Setting style attributes to inherit

After some research I have learned that one should not set indents in paragraph styles that use a linked list style, which caused the bullets on my lists to never be indented, independent of the level of bulleting. (Which, btw., seems like far from an ideal solution. If anyone knows of a way for these to co-exist, I would very much appreciate any info)

Given that I had already set the indent in my list style and that I now want it gone, how can I “unset” that field? Setting it to 3, or deleting the content, obviously just replaces the hardcoded 0,8cm with a hardcoded 0cm, so that doesn’t help, but I don’t see any way to return it to inheriting.

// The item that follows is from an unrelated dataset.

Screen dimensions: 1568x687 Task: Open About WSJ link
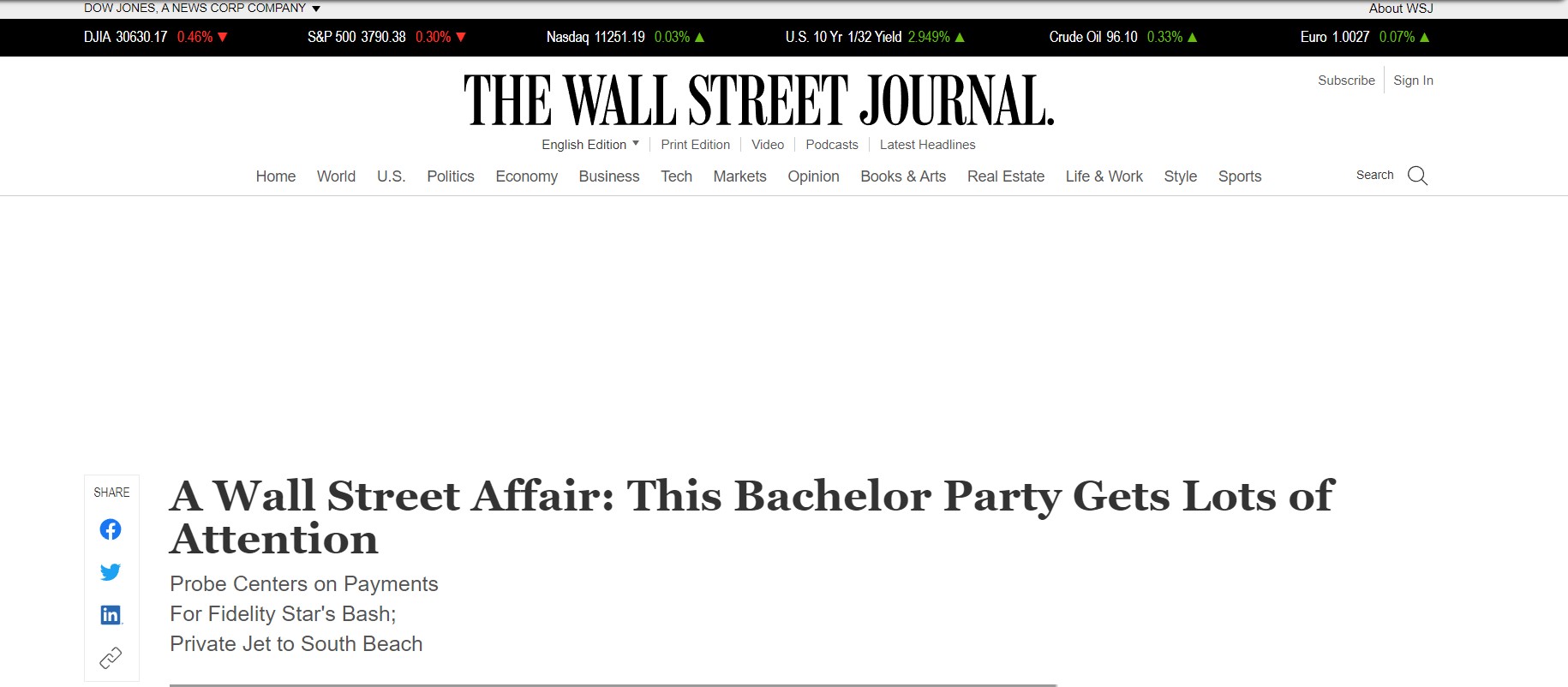coord(1400,9)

EDIT: Seems I wasn’t as clear as I thought I was / used the wrong terminology. The part of my question asking about inheritance has been answered (the “Standard” button; only an entire tab of options can be reset at once, not individually), but I’ll clarify in case someone has thoughts on the underlying problem.

There exist two styles:

Paragraph style “Bullets”:

Organizer: Inherit from = "List"
Indents & Spacing: Before Text = 0.5 cm
Outline & Numbering: Numbering style = "List 1"

List style “List 1”:

Position[1-10]: Numbering alignment = "Left"; Numbering followed by "Tab stop"
Position[1]: Aligned at = 1cm; Tab stop at = 1.5cm; Indent at = 1.5cm;
Position[2]: Aligned at = 2cm; Tab stop at = 2.5cm; Indent at = 2.5cm;

Expected behavior (Let 1 character width be equal to 0.25cm for all examples):

The indention of the paragraph style should be ignored in favor of the list style (or possibly added, but let’s focus on ignored):

(ajlittoz’s edit: changed “character style” to paragraph style" in the sentence above because no character style is involved)

    • Item
        • Subitem 1
        • Subitem 2

Actual behavior

The indention, apparently at random, sometimes works as expected, but sometimes uses the paragraph style’s indention for all bullets as follows:

  •   Item
  •       Subitem 1
  •       Subitem 2

Thanks and bw,
Tobl

I tried but couldn’t reproduce the unwanted behaviour. I suspect some direct formatting not fully cleared but not 100% sure because direct formatting in lists may spring up from many UI actions and Ctrl+M is ineffective (e.g. the toggle list button).

Lists are formatted with two styles: a paragraph style to set all attributes except indents as you found out and (badly named) list style. The association between both is created in Outline & Numering tab of the paragraph style, dropdown menu Numbering style.

The “list style” defines the numbering counter (sequence type – numeric or alphabetic --, multi-level behaviour, decoration insertion AND the indent). This list style completely takes over the setting of the left indent of the paragraphs making the list (Position tab in the list style).

If, in your question, you use words “linked style” with LO Writer meaning, note that, contrary to paragraph styles, list styles cannot be linked and inherit from the ancestor. This is likely due to the fact that a list style defines a sequence counter and inheritance would probably create a real mess when the child style is incremented (how would that be shared in the parent style? Inheritance works parent-to-child without feedback the other way). Therefore there is no Standard button to restore to the parent state (what you call “inheriting”). The Reset button only reverts attributes to the value they had when the dialog was opened.

On the paragraph style side, if it is associated with a list style, playing with indents at best has no effect, at worst creates an inextricable mess. As mentioned above, indents (more accurately left indent, right indent being ignored – why? I don’t know and I’d like sometimes to have a different one) are managed in the list style. Pressing Standard to reset inheritance has no effect in this case. If you want your paragraph style to inherit again from its parent (for indents), you must remove the association with the list style, i.e. formatting back as an ordinary paragraph instead of an auto-numbered list.

If you want more specific info, edit your question to clearly explain how your lists are formatted (which styles, how you customised them, list toolbar button or ruler eventual usage – not recommended at all). Better, attach an example file for analysis.

To show the community your question has been answered, click the ✓ next to the correct answer, and “upvote” by clicking on the ^ arrow of any helpful answers. These are the mechanisms for communicating the quality of the Q&A on this site. Thanks!

Thanks. I was looking for the ‘Standard’ button, but didn’t find it because I was looking for an option on individual attributes, not entire tabs worth of options.
I also clarified the underlying problem in the original question. As you said, the ‘Standard’ button shouldn’t have an effect, however, it does by generating the expected behavior defined above.
Is “linked style” used to refer to which style a style is based on in LO? I expected the terminology to be “inherit from” or “parent style”, given the terminology in the Organizer tab. What I meant by “linked style” was the list style associated with the paragraph style via the Outlines&Numbering tab.
(Would love to upvote you btw, but apparently I’m not allowed to yet)

If you accept my answer, you’ll get 3 karma points. Another accepter answer and you’ll be over 5 karma points and be able to upvote.